Na tle nowojorskiej elity autorka przedstawia przede wszystkim dwie główne postaci – Babe Paley – królową wdzięku i elegancji, „żonę swojego męża” – magnata medialnego oraz Trumana Capote – utalentowanego, aroganckiego, ekscentrycznego geja, który stoi u progu literackiej sławy. Tę „parę” połączyła samotność i pragnienie miłości oraz akceptacji. Piękna szczera przyjaźń została jednak zniszczona jednym posunięciem przez opowiadanie, w którym Truman obnażył przed wszystkimi jedyną szczerą i oddaną kobietę w jego życiu opisując jej najskrytsze tajemnice.

Książka napisana na faktach, co sprawia, że jest jeszcze bardziej intrygującą lekturą. Jest to powieść psychologiczna o kobietach, ale i o jednym z ciekawszych współczesnych amerykańskich pisarzy. To wszystko w niepowtarzalnym klimacie Nowego Jorku i na tle ważniejszych wydarzeń społecznych tamtych lat.

„Łabędzie z Piątej Alei” zachęciły mnie, by sięgnąć do bardziej szczegółowych biografii i książek opisujących wyżej wspomnianą tematykę. Polecam!

niedziela, 5 listopada 2017

„Dżentelmen w Moskwie” – Amor Towles

Wydawnictwo: Znak Literanova 
Tytuł oryginału: A Gentleman in Moscow
Data wydania: 27 września 2017
ISBN: 9788324037537
Liczba stron: 560

Jeśli miałabym określić tę książkę jednym słowem, powiedziałabym: PIĘKNA. Rozwijając ocenę dodałabym: niesamowicie pozytywna i optymistyczna, intrygująca i zaskakująca!

Z pewnością jest to bardzo oryginalna pod względem tematycznym powieść. Główny bohater, którego od pierwszej strony czytelnik darzy sympatią, zostaje skazany na areszt „domowy” za przestępstwo jakim było napisanie wiersza [sic!]. Odtąd jego świat ogranicza się do Hotelu Metropol, w którym mieszka. Luksusowy apartament zostaje jednak zamieniony na pokoik na poddaszu… To tylko początek zmian jakie zajdą w życiu Hrabiego Aleksandra Rostowa.

Autor przedstawia codzienność w tej hotelowej niewoli, która w żadnym stopniu nie załamuje hrabiego.
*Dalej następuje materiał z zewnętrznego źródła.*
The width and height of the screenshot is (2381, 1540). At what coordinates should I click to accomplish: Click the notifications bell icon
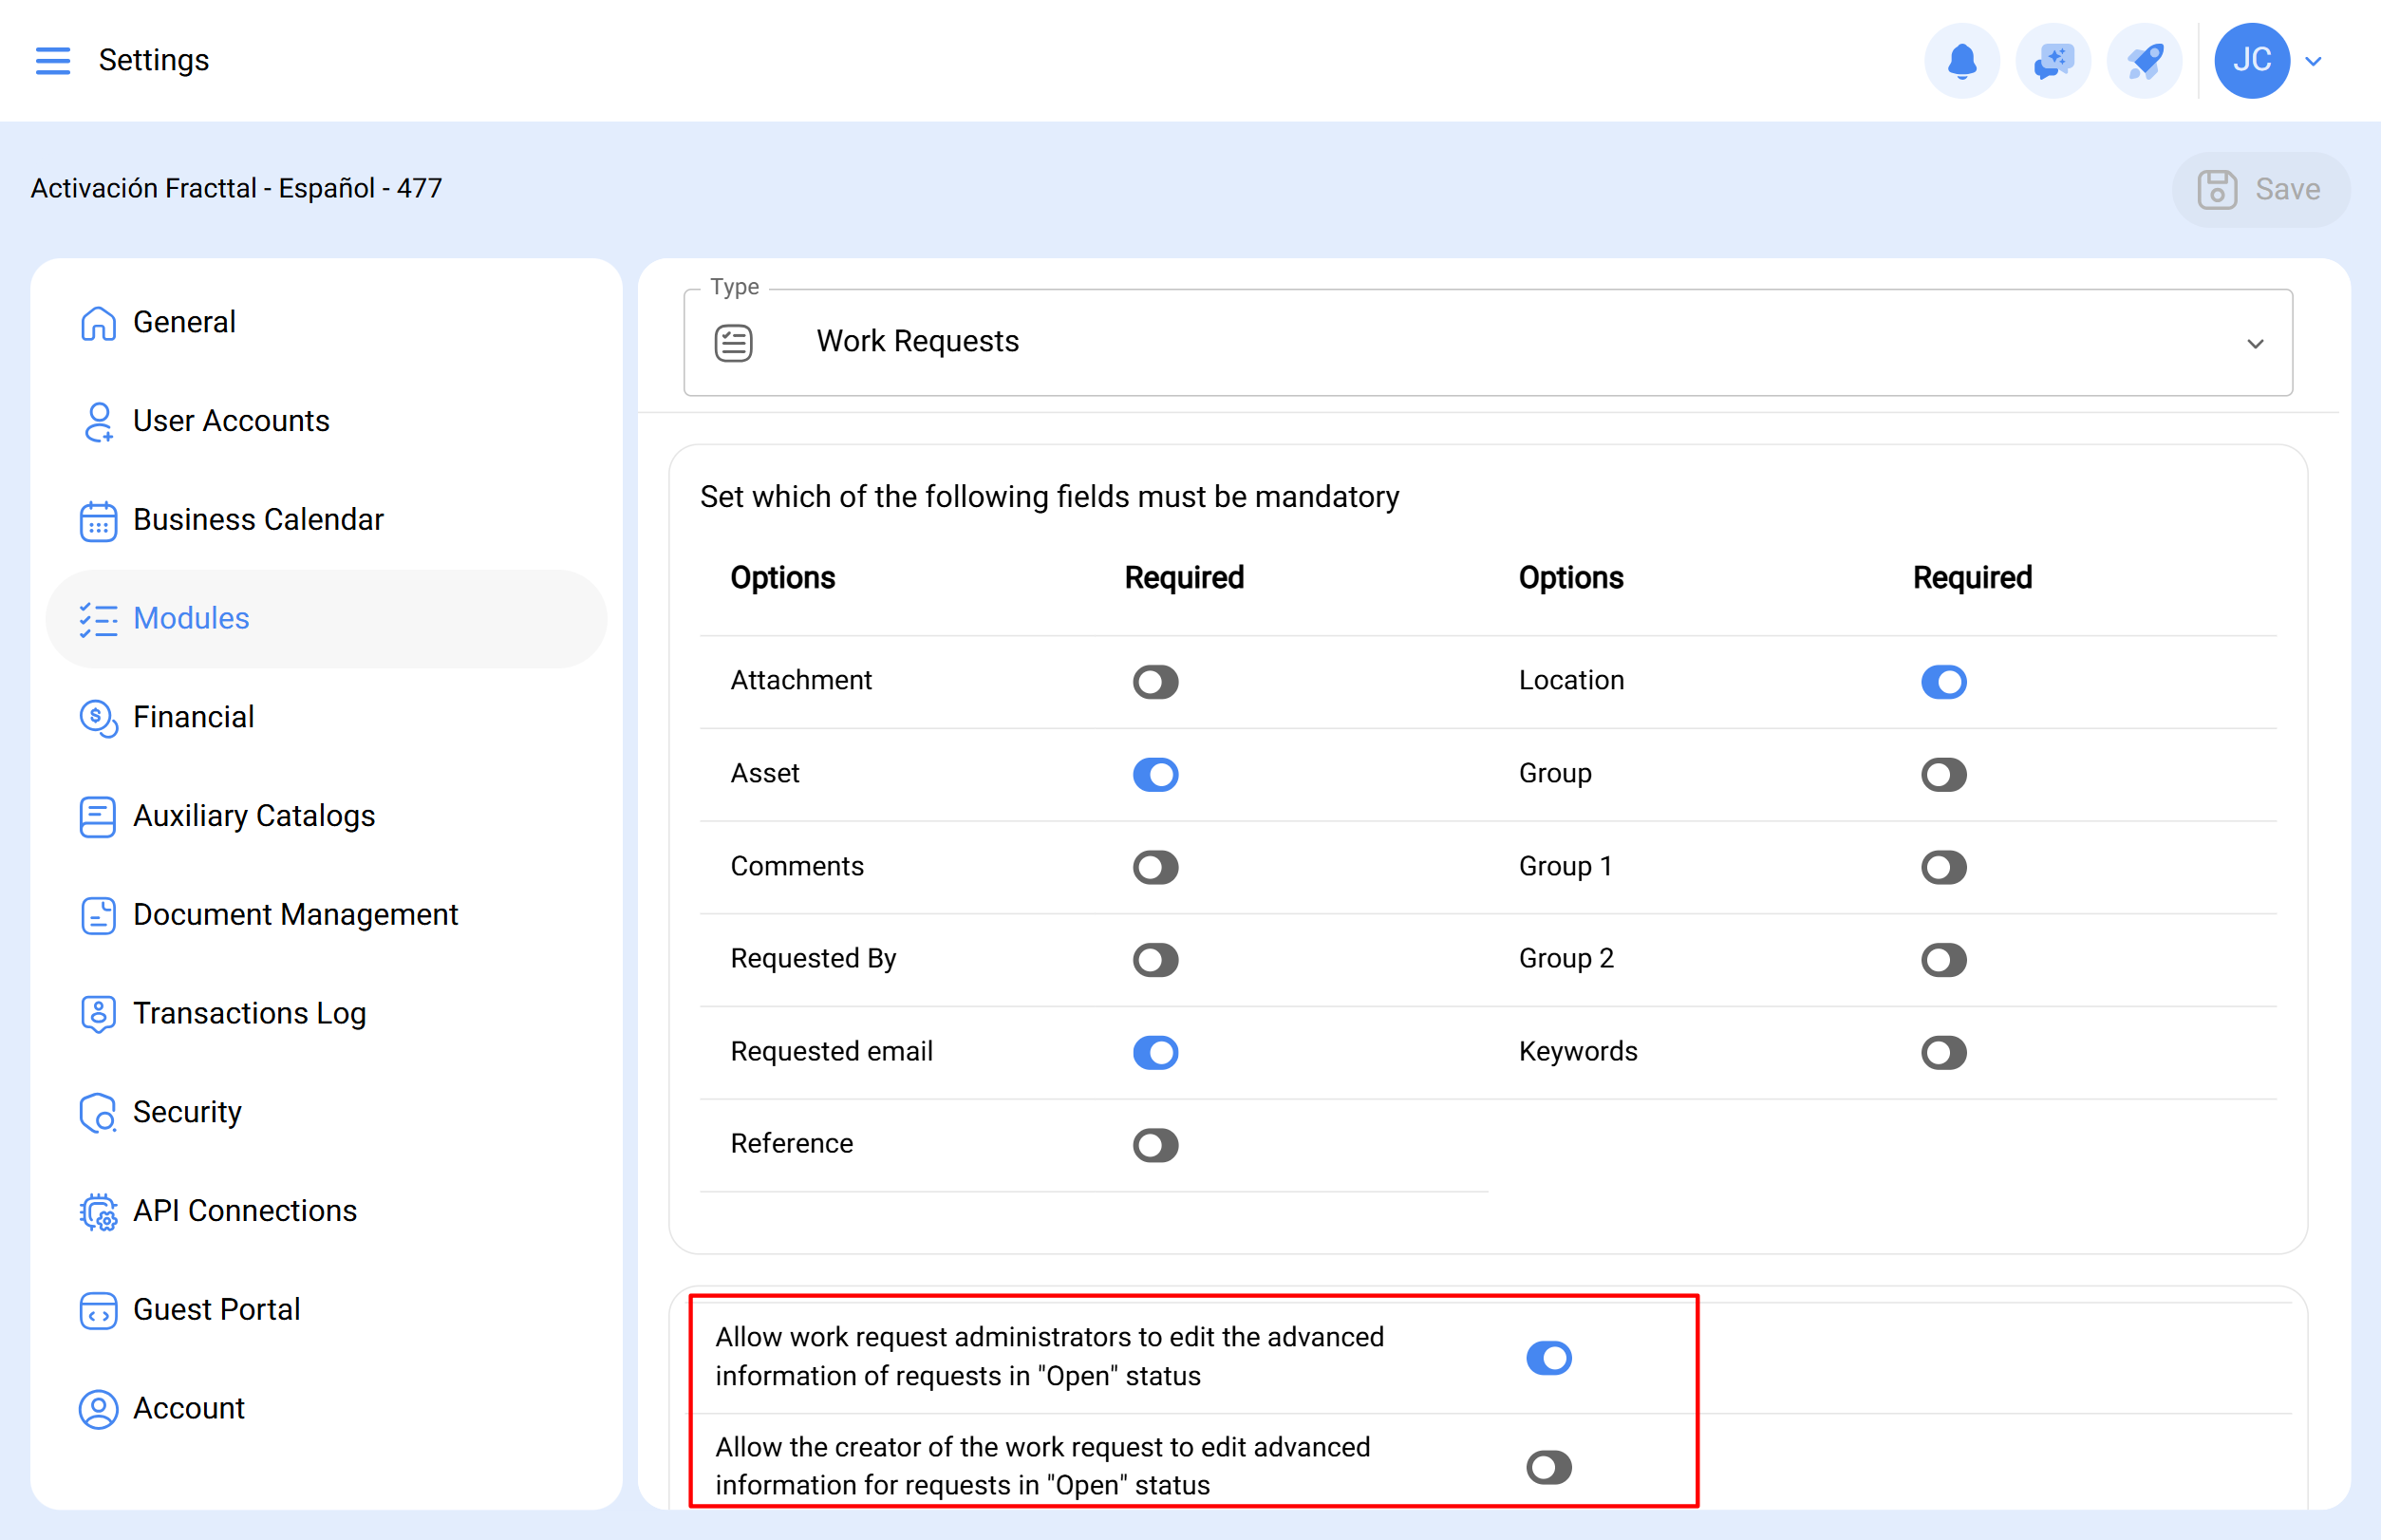pyautogui.click(x=1961, y=61)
Przeciwnie, każdego dnia udowadnia on, że prawdziwy dżentelmen idzie przez życie z podniesionym czołem, ale nie z zadartym nosem. Poza tym będzie też o przyjaźni, miłości i intrydze, która – na szczęście – zakończy się „happy endem”!

To wszystko w doskonałym stylu, jakiego – zaryzykuję stwierdzenie – nie powstydziłby się Dostojewski czy Bułhakow. Amor Towles mocno rozbudował również tło historyczne opowieści i doskonale przedstawił realia panujące w Rosji, co jest bez wątpienia atutem tej książki.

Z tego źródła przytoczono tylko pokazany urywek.